← Back to context

Comment by maximilianroos

4 years ago

> 2. How does it handle the pattern where you create two moderately complex CTEs or subqueries (maybe aggregated to different levels of granularity) and then join them to each other? I always found that pattern awkward to deal with in dplyr - you have to either assign one of the "subquery" results to a separate dataframe or parenthesize that logic in the middle of a bigger pipeline. Maybe table-returning functions would be a clean way to handle this?

I don't have an example on the Readme, but I was thinking of something like (toy example):

  table newest_employees = (
    from employees
    sort tenure
    take 50
  )
  
  from newest_employees
  join salary [id]
  select [name, salary]

Or were you thinking something more sophisticated? I'm keen to get difficult examples!

Edit: formatting

When you add in the ability to reference different tables like that to the piping syntax, it starts to remind me of the M query language: https://docs.microsoft.com/en-us/powerquery-m/quick-tour-of-...

There, each variable can be referenced by downstream steps. Generally, the prior step is referenced. Without table variables, your language implicitly pipes the most recent one. With table references, you can explicitly pipe any prior one.
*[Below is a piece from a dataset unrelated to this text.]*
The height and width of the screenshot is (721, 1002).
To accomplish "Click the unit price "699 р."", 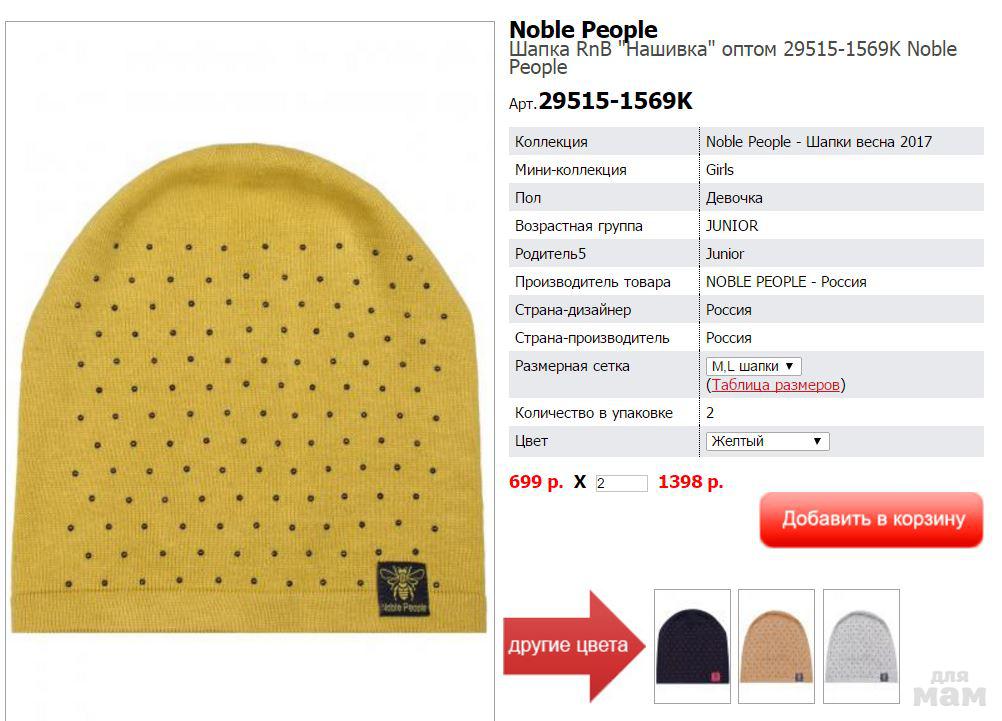I will [x=536, y=482].

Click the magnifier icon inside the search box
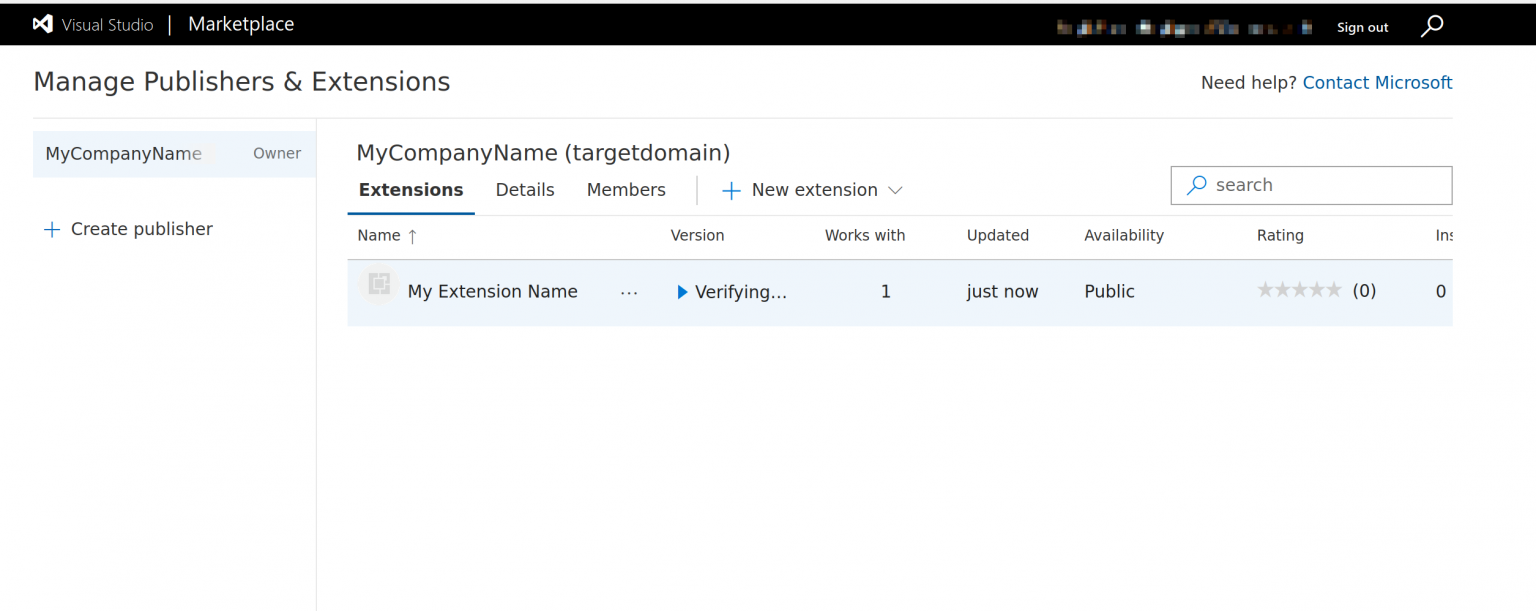[x=1196, y=185]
That way, you can reference multiple prior steps for a join step.

I haven't thought through that fully, so there may be gotchas in compiling such an approach down to SQL, but you can already do something similar in SQL CTEs anyway, so it should probably work.

My gut reaction is that if we have "from first" then maybe we should have to "to last":

  from employees
  sort tenure
  take 50
  as newest_employees
  
  from newest_employees
  join salary [id]
  select [name, salary]